**Page excerpt**
****

Confidentiality and Non-Disclosure Agreement


THIS CONFIDENTIALITY AND NON-DISCLOSURE AGREEMENT (this “Agreement”) is made and entered into as of this      day of           2024 (the “Effective Date”) by and between [             ] (the “Disclosing Party”) and Permanent Equity Management, LLC (the “Recipient” and together with the Disclosing Party, collectively, the “Parties” and each a “Party”)

RECITALS:

WHEREAS, in connection with the Parties’ investigation, exploration and/or negotiation of a business relationship, potential transaction and/or other similar commercial or business arrangement (the “Business Purpose”), the Recipient may receive certain information from the Disclosing Party that is non-public, confidential, or proprietary in nature; and

WHEREAS, the Disclosing Party has agreed to disclose such information to the Recipient, subject to the terms and conditions of this Agreement.

NOW, THEREFORE, in consideration of the mutual covenants, terms and conditions set forth herein, and for other good and valuable consideration, the receipt and sufficiency of which are hereby acknowledged, the Parties agree as follows.

AGREEMENT:

  1. Definitions. As used in this Agreement, the following terms shall be defined as set forth below:

    a. “Affiliate” of a Person shall mean, any other Person that, directly or indirectly, through one or more intermediaries, controls, is controlled by, or is under common control with, such Person, and where the term “control” means possession, directly or indirectly, of the power to direct or cause the direction of the management and policies of a Person, whether through ownership of voting securities, by contract interest or otherwise.

****

**Supplied material**

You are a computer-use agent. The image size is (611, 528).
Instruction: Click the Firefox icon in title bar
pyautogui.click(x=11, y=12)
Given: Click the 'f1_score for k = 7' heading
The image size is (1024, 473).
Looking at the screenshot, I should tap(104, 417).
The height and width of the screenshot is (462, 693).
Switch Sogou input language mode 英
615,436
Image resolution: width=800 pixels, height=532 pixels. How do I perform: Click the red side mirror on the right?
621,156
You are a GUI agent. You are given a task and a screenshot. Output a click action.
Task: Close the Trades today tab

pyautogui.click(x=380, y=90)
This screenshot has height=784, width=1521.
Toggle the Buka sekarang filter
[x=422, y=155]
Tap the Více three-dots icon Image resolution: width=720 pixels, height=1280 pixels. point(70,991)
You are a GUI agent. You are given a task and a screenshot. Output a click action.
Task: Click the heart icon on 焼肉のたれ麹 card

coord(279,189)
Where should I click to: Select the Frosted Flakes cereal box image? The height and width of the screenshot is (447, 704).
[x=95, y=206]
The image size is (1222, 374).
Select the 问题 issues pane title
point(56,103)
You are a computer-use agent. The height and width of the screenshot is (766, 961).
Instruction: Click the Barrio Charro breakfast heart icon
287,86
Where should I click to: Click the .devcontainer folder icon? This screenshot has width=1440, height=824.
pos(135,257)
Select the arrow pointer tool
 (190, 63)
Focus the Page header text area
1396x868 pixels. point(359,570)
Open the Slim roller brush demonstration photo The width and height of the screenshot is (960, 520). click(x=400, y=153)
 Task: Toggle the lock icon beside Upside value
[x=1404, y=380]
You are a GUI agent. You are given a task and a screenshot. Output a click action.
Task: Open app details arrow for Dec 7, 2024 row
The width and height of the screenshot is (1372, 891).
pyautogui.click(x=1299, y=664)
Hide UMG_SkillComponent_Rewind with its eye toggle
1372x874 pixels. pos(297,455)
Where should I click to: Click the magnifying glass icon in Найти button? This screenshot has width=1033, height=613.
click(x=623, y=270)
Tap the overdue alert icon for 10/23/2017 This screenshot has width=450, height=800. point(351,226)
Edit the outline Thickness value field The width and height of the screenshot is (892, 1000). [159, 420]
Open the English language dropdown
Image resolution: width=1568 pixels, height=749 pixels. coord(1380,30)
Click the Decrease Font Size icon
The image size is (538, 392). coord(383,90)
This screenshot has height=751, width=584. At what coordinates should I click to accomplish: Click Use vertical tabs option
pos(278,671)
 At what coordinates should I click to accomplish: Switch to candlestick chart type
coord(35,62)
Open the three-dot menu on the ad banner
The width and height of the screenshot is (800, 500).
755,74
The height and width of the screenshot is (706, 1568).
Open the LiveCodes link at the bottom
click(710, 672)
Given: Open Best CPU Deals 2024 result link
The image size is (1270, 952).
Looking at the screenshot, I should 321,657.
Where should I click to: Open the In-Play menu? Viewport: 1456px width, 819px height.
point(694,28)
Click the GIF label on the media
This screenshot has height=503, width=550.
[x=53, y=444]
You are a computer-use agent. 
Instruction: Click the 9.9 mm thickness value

****

**Given problem**
Copy the confidentiality agreement from "WHEREAS, the Disclosing" up to and including "agree as follows.", swapping "covenants" for "promises". You won't need the material for this.

**Task solution**
WHEREAS, the Disclosing Party has agreed to disclose such information to the Recipient, subject to the terms and conditions of this Agreement.

NOW, THEREFORE, in consideration of the mutual promises, terms and conditions set forth herein, and for other good and valuable consideration, the receipt and sufficiency of which are hereby acknowledged, the Parties agree as follows.